**Problem statement:** An exact repeat is needed of the lines from the one with "Screen dimensions: 708x495" through the last line of the data below. Please omit the pictures.

**Extracted material:**

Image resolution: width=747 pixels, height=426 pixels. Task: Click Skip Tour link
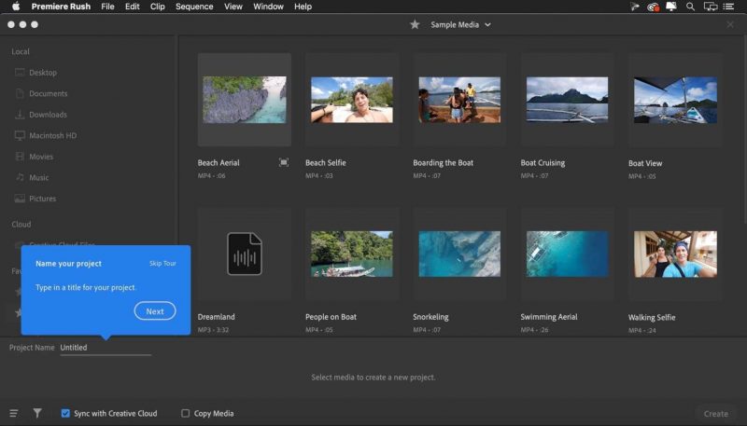pos(162,264)
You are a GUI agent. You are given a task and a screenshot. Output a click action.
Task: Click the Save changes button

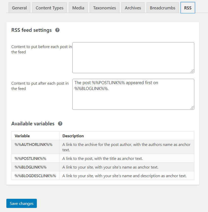coord(22,203)
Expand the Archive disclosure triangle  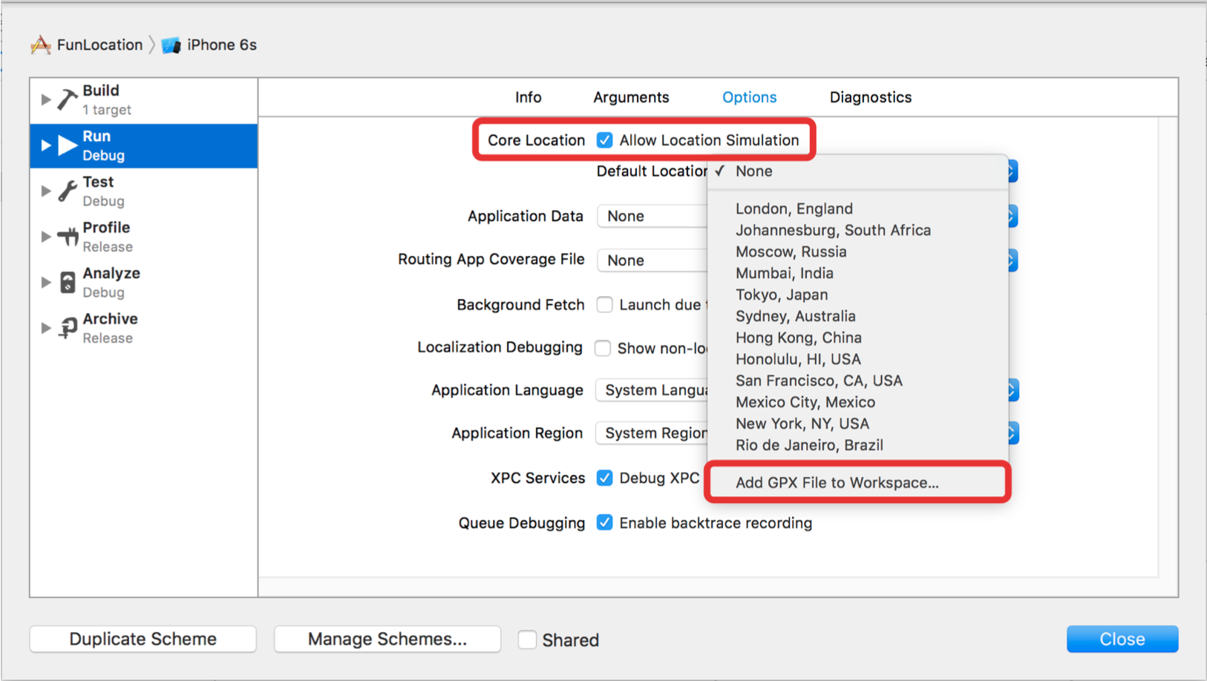[x=45, y=328]
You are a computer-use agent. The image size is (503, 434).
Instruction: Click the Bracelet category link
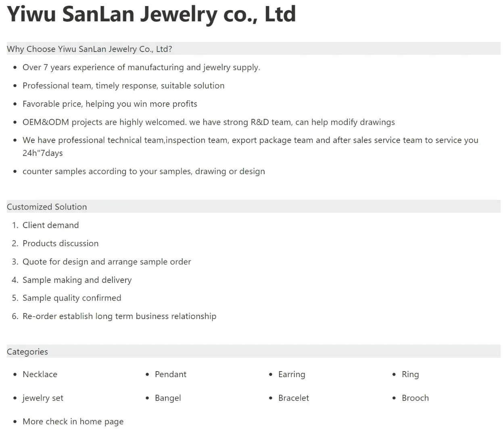tap(293, 398)
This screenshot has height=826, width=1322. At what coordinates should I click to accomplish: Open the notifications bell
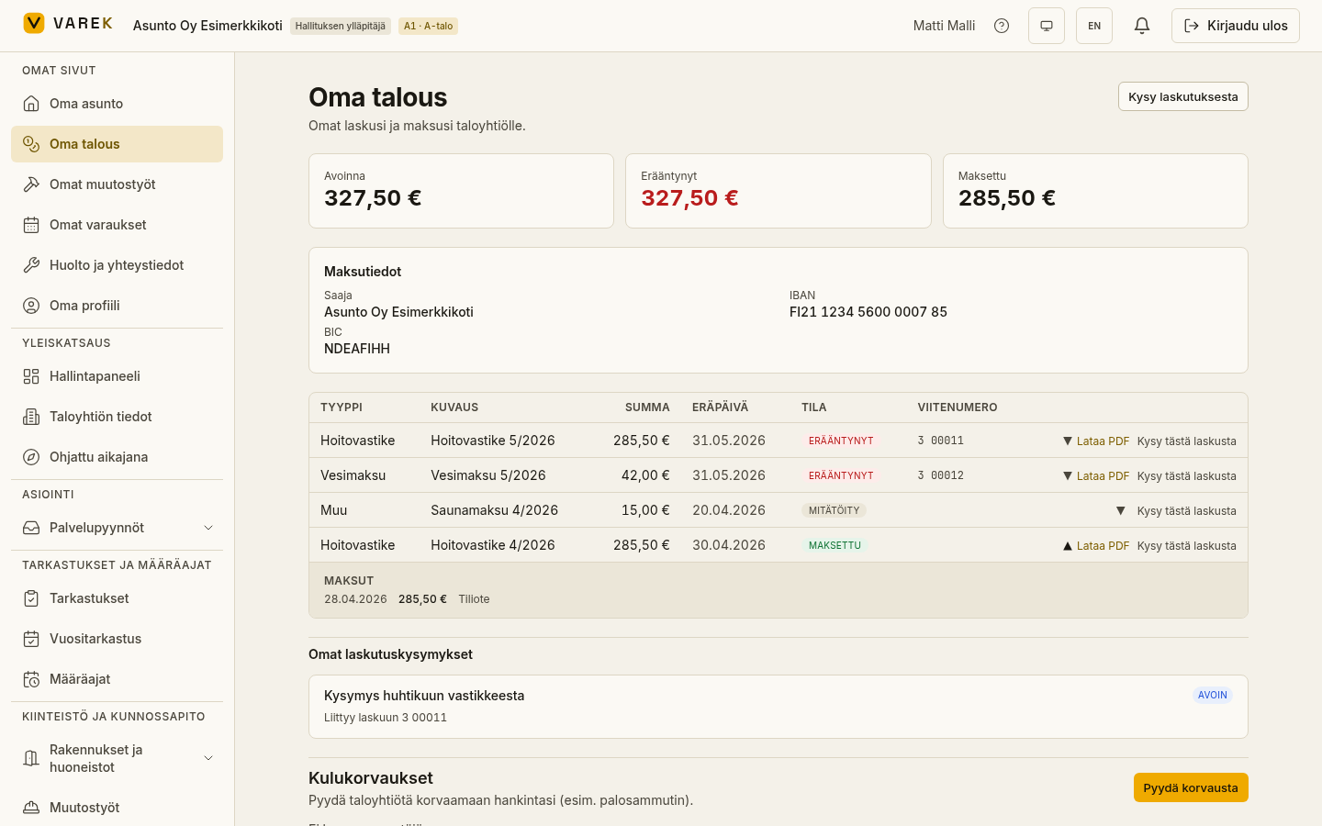pyautogui.click(x=1142, y=26)
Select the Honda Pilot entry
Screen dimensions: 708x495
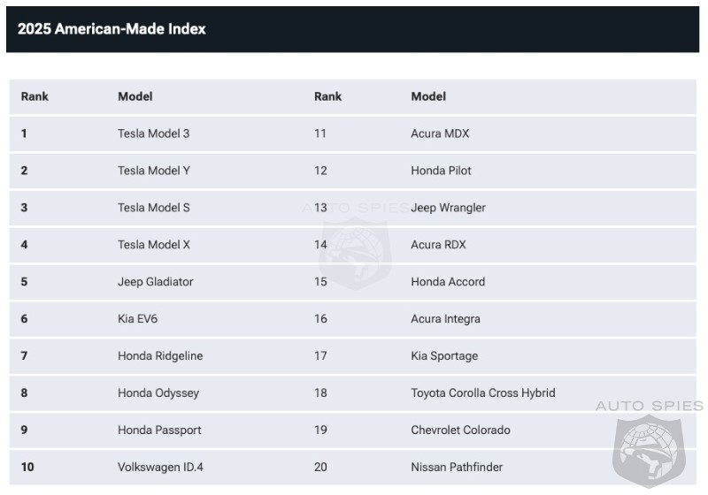441,171

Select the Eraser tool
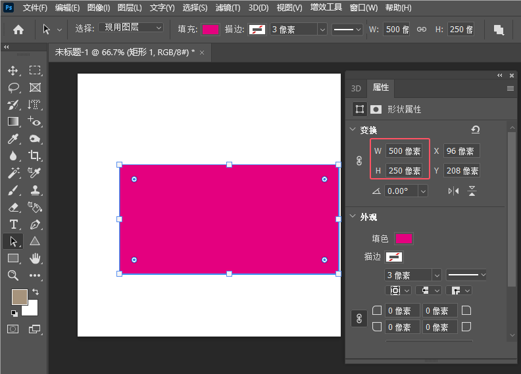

**Task answer:**
Screen dimensions: 708x495
441,171

Select the Eraser tool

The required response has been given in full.